L'indicateur n° 1 de l'objectif n° 5 du programme accès au droit et à la justice qui renseigne -en des termes pour le moins maladroits- sur « l'indice de satisfaction des victimes d'infractions » soulève une interrogation au regard de son impact financier. En effet, le ministère de la justice prévoit de mener une enquête nationale effectuée tous les deux ans auprès de 6.000 victimes sur l'analyse des décisions d'indemnisation intervenues et la perception des victimes sur l'effectivité de l'exécution des mesures d'indemnisation. Mme Mireille Thuau, directrice par intérim du service de l'accès au droit et à la justice et de la politique de la ville et responsable du programme, a indiqué à votre rapporteur pour avis que la réalisation de l'enquête devrait être confiée à un prestataire extérieur (institut de sondage). Ce choix ne sera pas sans conséquence sur les finances publiques. Telle est la raison pour laquelle il conviendra de rechercher le prestataire offrant le meilleur rapport coût-avantage.

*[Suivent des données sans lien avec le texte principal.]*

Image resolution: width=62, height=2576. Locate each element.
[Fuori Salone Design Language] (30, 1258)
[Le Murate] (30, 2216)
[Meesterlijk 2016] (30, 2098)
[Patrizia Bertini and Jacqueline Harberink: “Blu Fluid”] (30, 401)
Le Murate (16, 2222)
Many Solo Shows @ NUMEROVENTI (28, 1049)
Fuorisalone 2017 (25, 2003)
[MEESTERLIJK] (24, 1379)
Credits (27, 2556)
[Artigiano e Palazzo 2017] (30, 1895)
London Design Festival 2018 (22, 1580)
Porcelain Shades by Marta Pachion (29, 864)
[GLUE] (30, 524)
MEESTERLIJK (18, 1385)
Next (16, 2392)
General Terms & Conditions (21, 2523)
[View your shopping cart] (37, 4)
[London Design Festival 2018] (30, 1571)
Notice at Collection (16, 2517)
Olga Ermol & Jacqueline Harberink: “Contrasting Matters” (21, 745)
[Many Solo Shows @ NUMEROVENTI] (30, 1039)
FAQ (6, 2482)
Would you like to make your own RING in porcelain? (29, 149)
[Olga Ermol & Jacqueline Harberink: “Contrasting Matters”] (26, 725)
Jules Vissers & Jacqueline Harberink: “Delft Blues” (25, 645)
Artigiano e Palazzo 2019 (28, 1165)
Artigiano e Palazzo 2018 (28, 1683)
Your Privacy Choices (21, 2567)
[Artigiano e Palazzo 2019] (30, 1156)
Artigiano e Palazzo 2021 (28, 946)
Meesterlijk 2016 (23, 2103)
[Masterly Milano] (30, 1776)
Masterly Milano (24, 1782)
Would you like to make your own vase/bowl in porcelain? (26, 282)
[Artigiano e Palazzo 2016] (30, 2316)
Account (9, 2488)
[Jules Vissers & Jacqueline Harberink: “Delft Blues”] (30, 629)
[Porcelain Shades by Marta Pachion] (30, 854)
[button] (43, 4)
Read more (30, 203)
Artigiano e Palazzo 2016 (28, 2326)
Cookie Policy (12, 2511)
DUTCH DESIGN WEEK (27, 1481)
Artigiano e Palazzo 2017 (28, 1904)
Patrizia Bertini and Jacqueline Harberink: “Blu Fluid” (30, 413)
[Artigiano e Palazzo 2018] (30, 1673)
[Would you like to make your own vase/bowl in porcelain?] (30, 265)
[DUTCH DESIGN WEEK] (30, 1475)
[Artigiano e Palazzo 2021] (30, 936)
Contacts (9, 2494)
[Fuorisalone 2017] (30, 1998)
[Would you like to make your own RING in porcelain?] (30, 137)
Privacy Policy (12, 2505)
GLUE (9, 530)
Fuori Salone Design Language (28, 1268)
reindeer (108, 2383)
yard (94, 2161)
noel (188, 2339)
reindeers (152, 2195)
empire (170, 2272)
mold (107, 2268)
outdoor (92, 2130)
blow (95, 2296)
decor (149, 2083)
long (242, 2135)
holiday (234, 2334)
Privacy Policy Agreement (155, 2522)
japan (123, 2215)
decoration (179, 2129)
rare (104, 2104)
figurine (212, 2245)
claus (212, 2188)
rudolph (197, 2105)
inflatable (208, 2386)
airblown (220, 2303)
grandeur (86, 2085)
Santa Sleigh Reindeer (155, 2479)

A cet égard, la mission « droit et justice » pourrait utilement être mobilisée pour mettre en oeuvre cette vaste enquête.
- Enfin, le caractère peu opérationnel de certains indicateurs doit également être souligné.
Contrairement à l'annonce du ministère de l'économie et des finances selon laquelle 100 % des indicateurs seront renseignés aux termes du futur projet de loi de finances pour 2007, un seul indicateur (sur 9) du programme accès au droit -en cours de construction- sera opérationnel l'année prochaine. La plupart de données qui alimentent les indicateurs de ce programme ne seront pas disponibles avant 2008, voire 2009. Au cours de son audition, la responsable du programme a relativisé cette inquiétude en indiquant à votre rapporteur pour avis que les indicateurs pourraient être opérationnels plus tôt que prévu compte tenu de la forte mobilisation des services du ministère de la justice chargés de la mise en oeuvre de ce programme.
* 61 Le ministère de l'économie et des finances a invité chaque ministère à appréhender la performance dans sa triple dimension : efficacité socio-économique qui traduit le bénéfice attendu de l'action de l'Etat par le citoyen, qualité du service rendu aux usagers et efficience qui traduit le rapport coût-avantage.
* 62 Indicateur n° 2 de l'objectif n° 3 - Annexe Justice au projet de loi de finances - page 141.
* 63 Indicateur n° 1 de l'objectif n° 6 - Annexe Justice au projet de loi de finances - page 143.
* 64 Ce service assure notamment des travaux de recherche, de classement et participe à la conception de la base de données qui permet d'accéder à la jurisprudence de la Cour de cassation et des cours d'appel.